Carbonate weathering (by carbonic acid) is CO₂-neutral because it removes one carbon from the atmosphere, but releases one from the rock, so no net gain or loss.
Carbonate weathering (by sulfuric acid) is a CO₂ source because it releases rock carbon as CO₂ without removing any from the atmosphere.
Silicate weathering (by sulfuric acid) is CO₂-neutral because no atmospheric CO₂ is involved or affected.
In what key ways do silicate and carbonate weathering differ in the carbon cycle?
Carbon source:
-Silicate weathering uses carbon entirely from the atmosphere (via carbonic acid).
-Carbonate weathering uses one carbon from the atmosphere and one from the rock.
Net CO₂ impact:
-Silicate weathering is a net sink — it removes CO₂ from the atmosphere and can store it long-term as CaCO₃.
-Carbonate weathering is carbon-neutral — it simply recycles carbon already present in the Earth system.
Timescale of effect:
-Silicate weathering acts over tectonic timescales (10⁶–10⁸ years) and plays a role in long-term climate regulation.
-Carbonate weathering operates over shorter timescales (10⁴–10⁶ years) and primarily buffers pH without reducing total CO₂.
How do carbonate and silicate weathering compare in their ability to buffer environmental pH?
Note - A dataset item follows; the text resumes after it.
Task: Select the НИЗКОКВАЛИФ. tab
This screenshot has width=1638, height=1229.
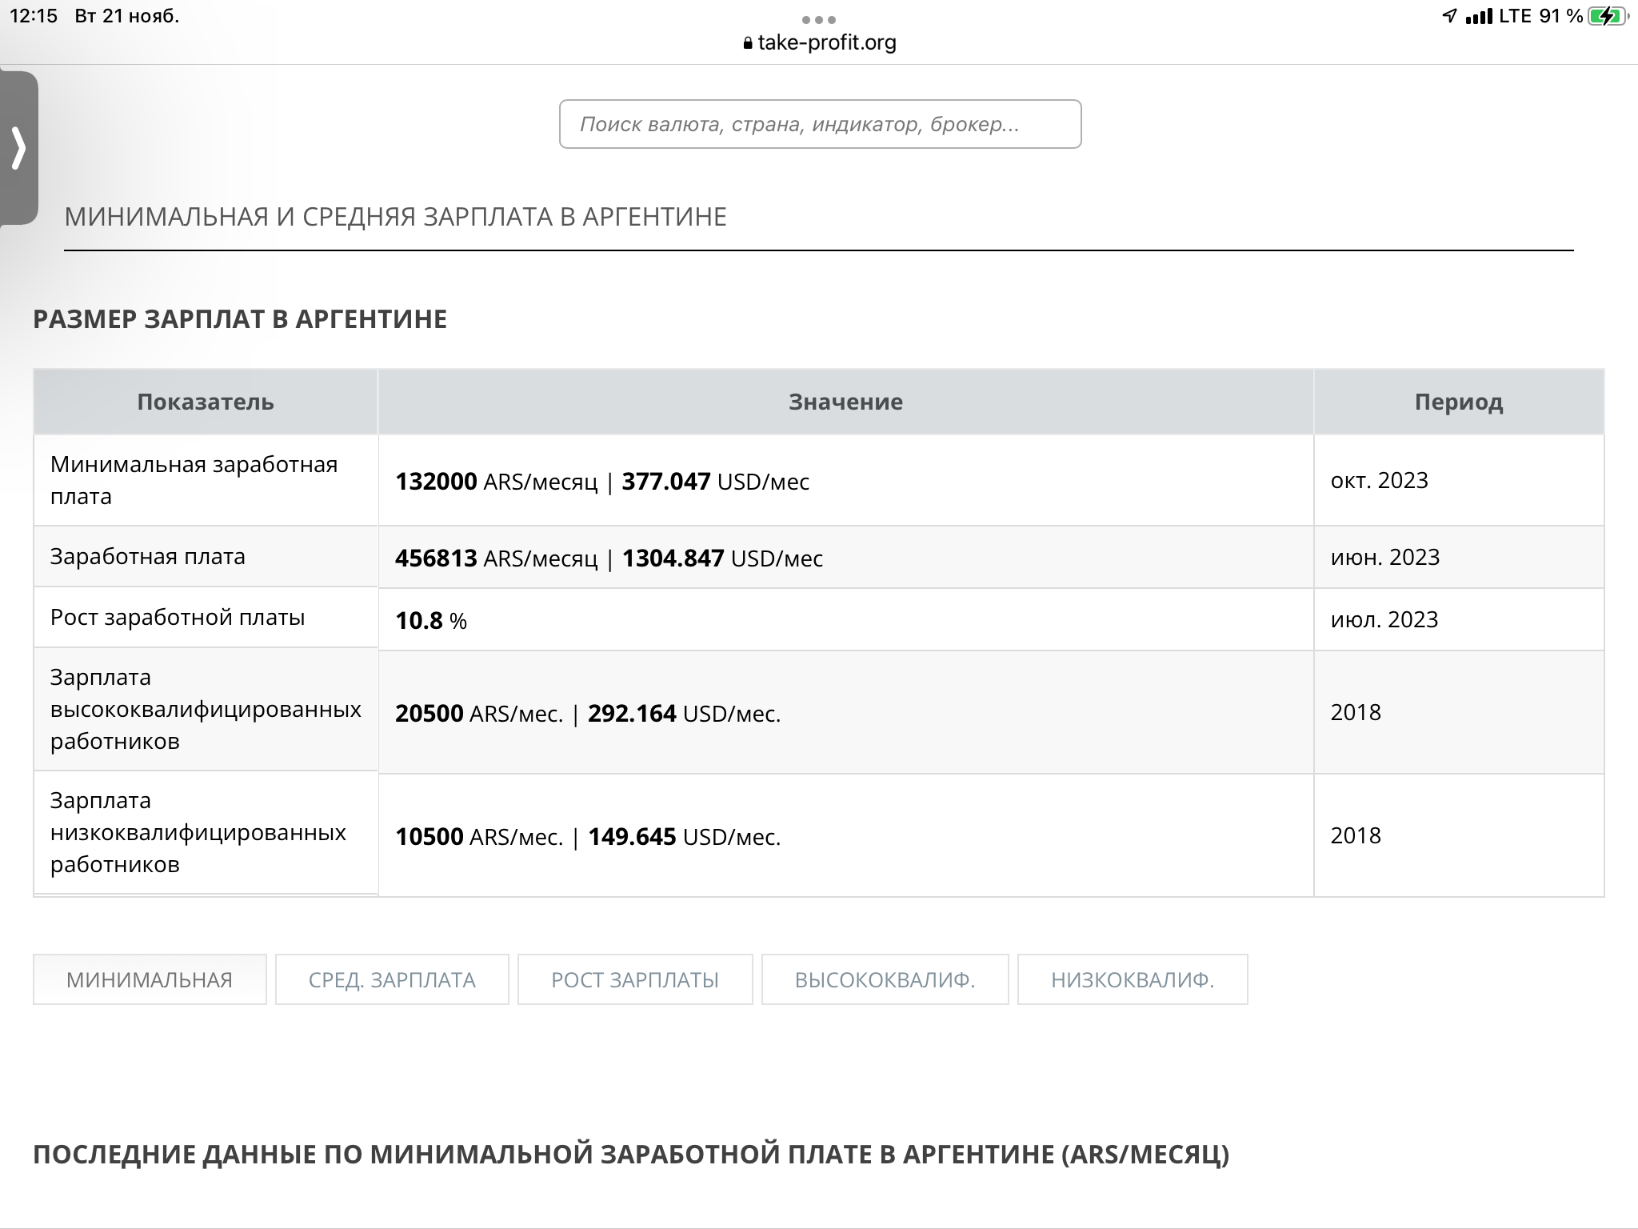Action: tap(1133, 979)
Carbonate weathering releases bicarbonate ions (HCO₃⁻) quickly and abundantly, which directly buffer pH by neutralising excess H⁺ or OH⁻. It’s highly effective at stabilising pH in rivers, soils, and oceans over short timescales (days–years).
Silicate weathering also produces bicarbonate, but much more slowly due to low mineral solubility. It contributes to long-term ocean alkalinity but does not effectively buffer short-term pH changes.